* _Selected extract_
━━━━━━━━
Support Questions

Find answers, ask questions, and share your expertise
Announcements
Celebrating as our community reaches 100,000 members! Thank you!

SOLR V6.4.1 Unable to Create collection when using HDFS and referencing HDFS using NameService name

avatar
Contributor

Following an upgrade to SOLR 6.4.1, it appears that access to HDFS via a NameService name (High Availability) is no longer working.

We have a solrconfig.xml which defines a HDFSDirectoryFactory as follows:

 <directoryFactory name="DirectoryFactory"
                    class="${solr.directoryFactory:solr.HdfsDirectoryFactory}">

  <str name="solr.hdfs.home">hdfs://XXXXHDPDEV1/data/DEV/solr</str>
  <bool name="solr.hdfs.blockcache.enabled">true</bool>
  <int name="solr.hdfs.blockcache.slab.count">32</int>
  <bool name="solr.hdfs.blockcache.direct.memory.allocation">true</bool>
  <int name="solr.hdfs.blockcache.blocksperbank">16384</int>
  <bool name="solr.hdfs.blockcache.read.enabled">true</bool>
  <bool name="solr.hdfs.nrtcachingdirectory.enable">true</bool>
  <int name="solr.hdfs.nrtcachingdirectory.maxmergesizemb">16</int>
  <int name="solr.hdfs.nrtcachingdirectory.maxcachedmb">192</int>
  <str name="solr.hdfs.confdir">/etc/hadoop/conf/</str>
</directoryFactory>

In this definition the value of solr.hdfs.home is hdfs://XXXXHDPDEV1/data/DEV/solr, where XXXXHDPDEV1 is the nameService name for a Hadoop cluster.

To enable this form of reference to the Hadoop cluster, we also include solr.hdfs.confdir which identifies a local directory that contains the Hadoop config files such as hdfs-site.xml These files map the nameservice name to multiple name nodes and should allow the HDFS client to discover the active name node. Using this nameservice name works fine when using command-line hdfs commands from the same SOLR server.
━━━━━━━━
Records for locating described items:

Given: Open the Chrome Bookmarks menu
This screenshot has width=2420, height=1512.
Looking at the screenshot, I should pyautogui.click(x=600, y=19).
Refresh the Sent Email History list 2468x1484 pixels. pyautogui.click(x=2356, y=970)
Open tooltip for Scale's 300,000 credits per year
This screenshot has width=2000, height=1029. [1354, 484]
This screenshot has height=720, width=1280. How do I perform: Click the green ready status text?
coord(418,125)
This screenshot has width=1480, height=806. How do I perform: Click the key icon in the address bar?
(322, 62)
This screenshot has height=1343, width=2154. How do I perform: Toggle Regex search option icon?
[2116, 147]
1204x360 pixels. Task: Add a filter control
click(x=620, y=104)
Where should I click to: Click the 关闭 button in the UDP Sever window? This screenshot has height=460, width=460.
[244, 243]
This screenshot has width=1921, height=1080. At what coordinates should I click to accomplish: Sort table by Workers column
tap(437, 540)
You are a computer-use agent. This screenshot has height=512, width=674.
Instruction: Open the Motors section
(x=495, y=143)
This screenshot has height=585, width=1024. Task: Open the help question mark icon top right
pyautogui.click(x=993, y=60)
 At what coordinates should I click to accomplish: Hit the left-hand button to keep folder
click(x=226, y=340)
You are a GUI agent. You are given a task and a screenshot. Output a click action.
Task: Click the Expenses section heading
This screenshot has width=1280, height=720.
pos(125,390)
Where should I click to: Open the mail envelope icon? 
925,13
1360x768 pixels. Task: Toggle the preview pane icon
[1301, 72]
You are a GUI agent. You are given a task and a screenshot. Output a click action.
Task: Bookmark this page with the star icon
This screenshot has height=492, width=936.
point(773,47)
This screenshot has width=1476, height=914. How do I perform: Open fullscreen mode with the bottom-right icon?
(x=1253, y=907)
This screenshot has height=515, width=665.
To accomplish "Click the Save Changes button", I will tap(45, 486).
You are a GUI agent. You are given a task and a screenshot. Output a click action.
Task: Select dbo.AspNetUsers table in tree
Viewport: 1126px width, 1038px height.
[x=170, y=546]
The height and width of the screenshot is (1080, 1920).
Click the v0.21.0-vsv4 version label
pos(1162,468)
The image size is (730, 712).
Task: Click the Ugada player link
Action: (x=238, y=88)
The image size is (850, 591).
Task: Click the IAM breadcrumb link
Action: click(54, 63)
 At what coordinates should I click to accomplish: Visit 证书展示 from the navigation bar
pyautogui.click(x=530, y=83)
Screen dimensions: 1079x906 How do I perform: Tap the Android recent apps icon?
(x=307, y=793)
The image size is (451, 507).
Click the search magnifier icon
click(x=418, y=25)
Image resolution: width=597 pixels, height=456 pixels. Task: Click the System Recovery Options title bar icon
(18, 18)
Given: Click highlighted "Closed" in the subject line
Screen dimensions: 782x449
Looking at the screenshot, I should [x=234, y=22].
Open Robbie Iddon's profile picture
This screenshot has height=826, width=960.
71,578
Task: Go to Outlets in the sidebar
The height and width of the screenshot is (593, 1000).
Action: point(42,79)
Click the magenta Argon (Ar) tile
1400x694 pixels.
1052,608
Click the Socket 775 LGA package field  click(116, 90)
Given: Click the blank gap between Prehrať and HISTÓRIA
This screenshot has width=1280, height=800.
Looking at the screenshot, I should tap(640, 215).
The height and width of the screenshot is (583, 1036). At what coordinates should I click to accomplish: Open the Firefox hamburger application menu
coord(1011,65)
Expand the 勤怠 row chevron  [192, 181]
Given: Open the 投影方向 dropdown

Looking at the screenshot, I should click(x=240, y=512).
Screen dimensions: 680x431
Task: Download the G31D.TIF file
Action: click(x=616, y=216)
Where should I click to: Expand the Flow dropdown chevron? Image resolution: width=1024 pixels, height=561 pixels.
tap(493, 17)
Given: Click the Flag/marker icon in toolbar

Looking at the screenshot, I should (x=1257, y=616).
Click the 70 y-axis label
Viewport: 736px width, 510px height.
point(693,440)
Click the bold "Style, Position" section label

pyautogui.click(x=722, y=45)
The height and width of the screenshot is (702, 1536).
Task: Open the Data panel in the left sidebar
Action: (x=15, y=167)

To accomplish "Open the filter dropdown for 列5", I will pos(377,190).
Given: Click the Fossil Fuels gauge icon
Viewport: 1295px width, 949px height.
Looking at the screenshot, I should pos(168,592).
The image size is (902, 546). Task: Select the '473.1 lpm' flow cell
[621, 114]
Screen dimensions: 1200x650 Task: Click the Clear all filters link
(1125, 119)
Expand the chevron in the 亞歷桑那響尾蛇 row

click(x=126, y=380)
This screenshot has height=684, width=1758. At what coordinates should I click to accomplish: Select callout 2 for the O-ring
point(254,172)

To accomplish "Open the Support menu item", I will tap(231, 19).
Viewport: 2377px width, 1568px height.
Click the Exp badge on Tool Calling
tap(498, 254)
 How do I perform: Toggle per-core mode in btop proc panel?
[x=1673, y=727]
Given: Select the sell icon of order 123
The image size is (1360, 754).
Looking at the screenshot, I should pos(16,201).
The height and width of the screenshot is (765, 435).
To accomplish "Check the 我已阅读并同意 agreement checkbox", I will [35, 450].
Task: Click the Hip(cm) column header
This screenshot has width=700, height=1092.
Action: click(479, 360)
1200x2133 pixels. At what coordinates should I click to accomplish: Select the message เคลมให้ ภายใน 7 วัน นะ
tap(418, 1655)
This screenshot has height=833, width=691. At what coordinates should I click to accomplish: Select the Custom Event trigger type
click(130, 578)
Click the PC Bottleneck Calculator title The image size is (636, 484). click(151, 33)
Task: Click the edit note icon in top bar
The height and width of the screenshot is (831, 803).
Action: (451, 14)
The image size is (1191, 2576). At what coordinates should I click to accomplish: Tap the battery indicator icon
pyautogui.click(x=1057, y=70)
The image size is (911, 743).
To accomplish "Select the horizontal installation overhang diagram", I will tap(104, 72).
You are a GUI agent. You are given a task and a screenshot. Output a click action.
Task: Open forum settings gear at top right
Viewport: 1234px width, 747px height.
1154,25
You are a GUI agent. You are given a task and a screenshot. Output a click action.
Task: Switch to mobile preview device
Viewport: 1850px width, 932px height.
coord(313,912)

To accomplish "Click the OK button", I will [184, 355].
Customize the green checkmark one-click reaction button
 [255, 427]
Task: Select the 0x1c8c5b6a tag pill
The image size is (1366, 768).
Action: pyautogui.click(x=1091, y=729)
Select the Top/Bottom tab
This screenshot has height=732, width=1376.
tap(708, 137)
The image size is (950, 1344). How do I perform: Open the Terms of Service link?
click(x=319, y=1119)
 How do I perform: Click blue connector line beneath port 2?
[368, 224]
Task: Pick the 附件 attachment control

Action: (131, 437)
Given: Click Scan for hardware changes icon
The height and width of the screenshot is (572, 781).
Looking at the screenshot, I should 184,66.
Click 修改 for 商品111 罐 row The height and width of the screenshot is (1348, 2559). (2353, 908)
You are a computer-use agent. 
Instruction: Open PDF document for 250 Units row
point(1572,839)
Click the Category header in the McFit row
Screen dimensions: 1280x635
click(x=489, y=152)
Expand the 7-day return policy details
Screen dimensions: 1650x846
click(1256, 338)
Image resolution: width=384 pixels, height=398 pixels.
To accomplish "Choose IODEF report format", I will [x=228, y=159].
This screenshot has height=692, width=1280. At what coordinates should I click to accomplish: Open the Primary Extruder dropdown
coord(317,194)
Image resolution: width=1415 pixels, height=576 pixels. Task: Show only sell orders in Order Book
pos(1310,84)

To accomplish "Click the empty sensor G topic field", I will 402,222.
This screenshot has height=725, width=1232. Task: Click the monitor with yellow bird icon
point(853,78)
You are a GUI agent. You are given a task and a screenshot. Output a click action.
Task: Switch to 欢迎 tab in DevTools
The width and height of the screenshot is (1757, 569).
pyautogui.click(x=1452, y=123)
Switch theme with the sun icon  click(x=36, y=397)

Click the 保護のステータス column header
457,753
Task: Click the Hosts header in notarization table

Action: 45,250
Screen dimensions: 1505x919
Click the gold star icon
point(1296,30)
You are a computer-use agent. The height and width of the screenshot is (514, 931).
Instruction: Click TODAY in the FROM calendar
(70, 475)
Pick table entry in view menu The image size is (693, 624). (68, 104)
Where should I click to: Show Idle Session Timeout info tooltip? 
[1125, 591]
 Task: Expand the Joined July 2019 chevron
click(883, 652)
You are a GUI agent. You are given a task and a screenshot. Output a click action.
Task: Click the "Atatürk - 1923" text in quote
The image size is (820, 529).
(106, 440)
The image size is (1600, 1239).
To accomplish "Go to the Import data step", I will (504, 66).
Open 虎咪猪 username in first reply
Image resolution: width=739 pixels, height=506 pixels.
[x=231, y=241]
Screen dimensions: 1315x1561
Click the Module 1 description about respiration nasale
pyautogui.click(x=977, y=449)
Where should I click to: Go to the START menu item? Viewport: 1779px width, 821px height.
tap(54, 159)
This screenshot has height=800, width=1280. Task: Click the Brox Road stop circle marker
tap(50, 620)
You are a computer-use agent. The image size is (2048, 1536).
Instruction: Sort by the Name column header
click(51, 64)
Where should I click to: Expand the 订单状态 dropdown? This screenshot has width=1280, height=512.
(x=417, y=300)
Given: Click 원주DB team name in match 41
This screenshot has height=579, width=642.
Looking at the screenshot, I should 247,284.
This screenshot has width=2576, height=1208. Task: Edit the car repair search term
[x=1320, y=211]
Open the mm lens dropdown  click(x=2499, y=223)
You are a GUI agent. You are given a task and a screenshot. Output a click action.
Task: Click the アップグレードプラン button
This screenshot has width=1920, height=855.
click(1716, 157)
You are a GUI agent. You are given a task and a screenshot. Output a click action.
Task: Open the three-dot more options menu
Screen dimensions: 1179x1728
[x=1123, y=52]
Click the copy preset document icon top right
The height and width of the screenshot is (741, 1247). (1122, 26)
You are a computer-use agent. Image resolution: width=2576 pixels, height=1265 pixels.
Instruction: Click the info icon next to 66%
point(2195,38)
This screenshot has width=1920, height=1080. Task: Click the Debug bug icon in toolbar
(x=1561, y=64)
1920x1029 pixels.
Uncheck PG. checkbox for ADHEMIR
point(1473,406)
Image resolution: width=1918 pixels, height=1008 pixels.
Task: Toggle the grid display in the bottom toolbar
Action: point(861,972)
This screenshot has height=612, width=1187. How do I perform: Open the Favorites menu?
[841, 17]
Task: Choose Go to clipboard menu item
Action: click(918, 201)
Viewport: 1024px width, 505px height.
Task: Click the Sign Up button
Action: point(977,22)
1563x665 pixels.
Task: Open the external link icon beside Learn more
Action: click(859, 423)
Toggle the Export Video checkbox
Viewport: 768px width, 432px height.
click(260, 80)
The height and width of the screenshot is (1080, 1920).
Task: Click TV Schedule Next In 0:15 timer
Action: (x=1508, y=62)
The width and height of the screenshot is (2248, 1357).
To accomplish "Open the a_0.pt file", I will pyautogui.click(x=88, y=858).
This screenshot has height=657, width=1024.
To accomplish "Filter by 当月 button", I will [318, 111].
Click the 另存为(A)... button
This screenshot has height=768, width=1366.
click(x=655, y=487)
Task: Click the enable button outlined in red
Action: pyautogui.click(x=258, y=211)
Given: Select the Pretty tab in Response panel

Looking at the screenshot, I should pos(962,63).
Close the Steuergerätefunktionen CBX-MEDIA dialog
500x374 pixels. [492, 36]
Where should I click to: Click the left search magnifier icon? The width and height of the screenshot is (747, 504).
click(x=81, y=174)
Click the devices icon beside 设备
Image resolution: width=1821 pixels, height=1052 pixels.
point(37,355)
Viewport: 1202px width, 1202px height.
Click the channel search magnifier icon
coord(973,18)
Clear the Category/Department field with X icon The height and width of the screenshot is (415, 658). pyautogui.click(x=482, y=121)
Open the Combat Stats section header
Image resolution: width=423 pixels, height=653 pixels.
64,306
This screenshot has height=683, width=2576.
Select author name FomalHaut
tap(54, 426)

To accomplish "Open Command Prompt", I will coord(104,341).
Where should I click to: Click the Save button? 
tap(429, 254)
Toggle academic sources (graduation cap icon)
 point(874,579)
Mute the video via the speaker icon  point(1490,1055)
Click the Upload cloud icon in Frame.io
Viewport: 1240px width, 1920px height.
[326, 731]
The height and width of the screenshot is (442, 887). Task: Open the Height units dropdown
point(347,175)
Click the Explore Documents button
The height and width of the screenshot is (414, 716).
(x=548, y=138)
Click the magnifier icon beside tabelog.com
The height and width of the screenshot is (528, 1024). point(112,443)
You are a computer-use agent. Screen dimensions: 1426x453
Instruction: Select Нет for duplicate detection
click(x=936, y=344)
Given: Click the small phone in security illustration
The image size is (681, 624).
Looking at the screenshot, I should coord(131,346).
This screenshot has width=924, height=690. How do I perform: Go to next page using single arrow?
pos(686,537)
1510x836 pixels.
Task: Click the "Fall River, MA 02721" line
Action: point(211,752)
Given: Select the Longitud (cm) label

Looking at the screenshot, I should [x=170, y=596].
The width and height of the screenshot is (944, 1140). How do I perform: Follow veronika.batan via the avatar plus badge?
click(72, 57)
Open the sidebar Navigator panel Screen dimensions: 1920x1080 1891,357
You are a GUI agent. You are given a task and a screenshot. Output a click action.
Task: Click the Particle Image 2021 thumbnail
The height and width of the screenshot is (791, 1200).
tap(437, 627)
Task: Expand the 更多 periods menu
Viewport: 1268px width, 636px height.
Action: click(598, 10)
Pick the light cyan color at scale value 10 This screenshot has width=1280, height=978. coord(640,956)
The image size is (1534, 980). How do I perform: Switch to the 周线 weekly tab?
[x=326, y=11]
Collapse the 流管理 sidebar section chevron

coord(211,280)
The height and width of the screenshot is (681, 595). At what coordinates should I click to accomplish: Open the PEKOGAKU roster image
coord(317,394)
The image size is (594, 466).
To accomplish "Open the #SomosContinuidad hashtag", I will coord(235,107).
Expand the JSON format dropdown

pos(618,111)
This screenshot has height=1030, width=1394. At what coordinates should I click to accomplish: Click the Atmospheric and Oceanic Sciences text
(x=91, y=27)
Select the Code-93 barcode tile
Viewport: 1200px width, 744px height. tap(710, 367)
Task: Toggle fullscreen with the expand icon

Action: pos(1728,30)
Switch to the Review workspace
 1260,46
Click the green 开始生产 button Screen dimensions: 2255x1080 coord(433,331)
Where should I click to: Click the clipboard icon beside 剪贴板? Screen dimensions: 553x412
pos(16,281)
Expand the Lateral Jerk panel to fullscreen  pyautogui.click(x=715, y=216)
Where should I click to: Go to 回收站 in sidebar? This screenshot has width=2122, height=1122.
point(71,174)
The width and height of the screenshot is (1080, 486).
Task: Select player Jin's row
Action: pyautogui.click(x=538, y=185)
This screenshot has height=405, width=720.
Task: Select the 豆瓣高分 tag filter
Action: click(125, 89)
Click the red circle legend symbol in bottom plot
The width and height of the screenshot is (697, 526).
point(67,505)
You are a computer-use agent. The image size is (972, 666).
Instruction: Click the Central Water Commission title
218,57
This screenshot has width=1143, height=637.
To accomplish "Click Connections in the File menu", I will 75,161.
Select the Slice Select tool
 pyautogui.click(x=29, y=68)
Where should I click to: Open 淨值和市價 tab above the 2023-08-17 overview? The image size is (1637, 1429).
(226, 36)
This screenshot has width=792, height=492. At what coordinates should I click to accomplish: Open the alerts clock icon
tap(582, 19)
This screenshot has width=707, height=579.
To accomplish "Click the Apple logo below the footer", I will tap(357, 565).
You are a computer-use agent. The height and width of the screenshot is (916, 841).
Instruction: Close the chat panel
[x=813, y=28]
━━━━━━━━
* _Written exercise A_
Answer these questions about the Solr HDFS thread:
(i) Which Solr version was installed in the upgrade?
(ii) What value is set for solr.hdfs.blockcache.slab.count?
(iii) What is XXXXHDPDEV1?
* _Written exercise B_
In the Solr HDFS thread, name every setting inside the directoryFactory definition that uses an int tag, and give the value of each.
* _Written exercise C_
Write the next part of the Solr HDFS thread, picking up after its final sentence.

* _Task response A_
(i) Solr 6.4.1
(ii) 32
(iii) The nameService name for a Hadoop cluster

* _Task response B_
- solr.hdfs.blockcache.slab.count: 32
- solr.hdfs.blockcache.blocksperbank: 16384
- solr.hdfs.nrtcachingdirectory.maxmergesizemb: 16
- solr.hdfs.nrtcachingdirectory.maxcachedmb: 192

* _Task response C_
Under V6.4.1, when we try to create a collection based on the config that contains this solrconfig.xml file, the HDFS objects are successfully created - but the CREATE COLLECTION fails because it fails to instantiate the Update Handler, solr.DirectUpdateHandler2. We get the following traceback:

2017-02-23 11:42:16.419 ERROR (qtp225493257-77) [c:aircargo s:shard1  x:aircargo_shard1_replica1] o.a.s.c.CoreContainer Error creating core [aircargo_shard1_replica1]: SolrCore 'aircargo_shard1_replica1' is not available due to init failure: Error Instantiating Update Handler, solr.DirectUpdateHandler2 failed to instantiate org.apache.solr.update.UpdateHandler
org.apache.solr.common.SolrException: SolrCore 'aircargo_shard1_replica1' is not available due to init failure: Error Instantiating Update Handler, solr.DirectUpdateHandler2 failed to instantiate org.apache.solr.update.UpdateHandler
        at org.apache.solr.core.CoreContainer.getCore(CoreContainer.java:1151)
        at org.apache.solr.cloud.ZkController.publish(ZkController.java:1198)
        at org.apache.solr.cloud.ZkController.preRegister(ZkController.java:1372)
        at org.apache.solr.core.CoreContainer.create(CoreContainer.java:885)
        at org.apache.solr.core.CoreContainer.create(CoreContainer.java:827)
        at org.apache.solr.handler.admin.CoreAdminOperation.lambda$static$0(CoreAdminOperation.java:88)
        at org.apache.solr.handler.admin.CoreAdminOperation$$Lambda$28/50699452.execute(Unknown Source)
        at org.apache.solr.handler.admin.CoreAdminOperation.execute(CoreAdminOperation.java:377)
        at org.apache.solr.handler.admin.CoreAdminHandler$CallInfo.call(CoreAdminHandler.java:379)
        at org.apache.solr.handler.admin.CoreAdminHandler.handleRequestBody(CoreAdminHandler.java:165)
        at org.apache.solr.handler.RequestHandlerBase.handleRequest(RequestHandlerBase.java:166)
        at org.apache.solr.servlet.HttpSolrCall.handleAdminRequest(HttpSolrCall.java:664)
        at org.apache.solr.servlet.HttpSolrCall.call(HttpSolrCall.java:445)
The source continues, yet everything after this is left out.